[ЗАДАНИЕ]: Перепишите слово в слово отрывок из текста о случае в «Ла Скала», начиная со слов «Он усадил меня» и заканчивая словами «свою единственную фразу.» включительно.

[ПРЕДОСТАВЛЕННЫЙ ТЕКСТ]:
※

Как-то в юности я пошел на оперу Пиццетти "Орсеоло". К тому времени я уже воображал себя чуть ли не своим человеком в "Ла Скала". Правда, я еще ни разу не выступал на сцене этого прославленного театра, но мне казалось, что я, во всяком случае, должен неплохо смотреться среди изысканной публики. В тот незабываемый вечер я сидел в ложе и выглядел элегантно в белом галстуке и фраке, наблюдая за миланской знатью, собравшейся в зале. Время от времени я грациозно помахивал ручкой, завидев кого-либо из своих знакомых. Но вдруг великолепие этой картины нарушил встревоженный незнакомец. Он сообщил, что меня требуют за кулисы. Удивленный и слегка взволнованный, я последовал за ним. Маэстро, к которому он меня подвел, с жесткой лаконичностью произнес: "Синьор такой-то заболел, вы должны его заменить".
При этом страшном сообщении звезды потухли на моем сверкающем ночном небосводе, и я погрузился в темноту. Я попробовал было возразить, что совершенно не знаю роли, но меня резко оборвали. Ничего страшного, сказали мне, я должен спеть, обращаясь к Орсеоло, единственную несложную фразу, причем на одной ноте: "La Signoria del Doge e del Sen-a-a-ato".
Меня отослали наверх в гримуборную, чтобы надеть костюм и загримироваться. По дороге туда я без конца пел, задыхаясь, на одной ноте: "La Signoria del Doge e del Sen-a-a-ato". В коридоре я увидел человека приятной наружности, который произвел на меня большое впечатление своим царственным облачением. Он распевался, пробуя голос. Покровительственно посмотрев на меня, он спросил: "Вы и есть тот самый молодой человек, который будет исполнять партию Глашатая? Не так ли? Тогда идемте, мой мальчик, я вас загримирую. Поскольку у вас нет опыта в этих делах, я сам поработаю над вашим лицом".
Он усадил меня перед зеркалом и принялся скрести мои щеки страшными на вид старыми гримировальными карандашами, стертыми до самой фольги, в которую они были обернуты. Так что мое несчастное лицо мгновенно порозовело, правда, в основном от моей же крови, выступившей из ссадин. Когда я уже приобрел достаточно устрашающий облик, мне стали примерять огромный костюм. В то время я был изящен, как паж герцога Норфолкского, поэтому мое туловище пришлось обмотать каким-то тряпьем. Его закрепляли булавками в такой лихорадочной спешке, что они то и дело вонзались в тело. Однако все это было чепухой в сравнении с оказанной мне честью — выступить в "Ла Скала". Стиснув зубы, я безропотно выдержал изощренную пытку и наконец направился к сцене, по-прежнему повторяя про себя свою единственную фразу.

※

[ИСХОДНЫЕ СТРОКИ]:
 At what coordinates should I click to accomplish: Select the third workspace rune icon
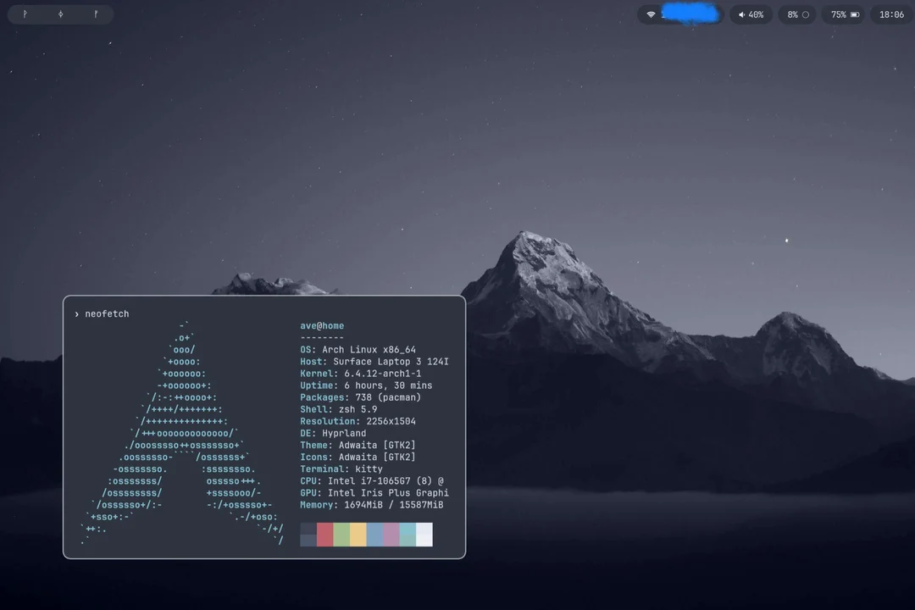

※

[ПОЛНЫЙ ОТВЕТ]:
Он усадил меня перед зеркалом и принялся скрести мои щеки страшными на вид старыми гримировальными карандашами, стертыми до самой фольги, в которую они были обернуты. Так что мое несчастное лицо мгновенно порозовело, правда, в основном от моей же крови, выступившей из ссадин. Когда я уже приобрел достаточно устрашающий облик, мне стали примерять огромный костюм. В то время я был изящен, как паж герцога Норфолкского, поэтому мое туловище пришлось обмотать каким-то тряпьем. Его закрепляли булавками в такой лихорадочной спешке, что они то и дело вонзались в тело. Однако все это было чепухой в сравнении с оказанной мне честью — выступить в "Ла Скала". Стиснув зубы, я безропотно выдержал изощренную пытку и наконец направился к сцене, по-прежнему повторяя про себя свою единственную фразу.